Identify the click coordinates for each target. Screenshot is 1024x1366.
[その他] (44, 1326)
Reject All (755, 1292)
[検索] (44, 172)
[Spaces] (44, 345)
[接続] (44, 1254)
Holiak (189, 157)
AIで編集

- _TASK GOAL_
Repeat the listing above exactly. Add nothing.

- _SOLUTION_
Identify the click coordinates for each target. Screenshot is 1024x1366.
[その他] (44, 1326)
Reject All (755, 1292)
[検索] (44, 172)
[Spaces] (44, 345)
[接続] (44, 1254)
Holiak (189, 157)
AIで編集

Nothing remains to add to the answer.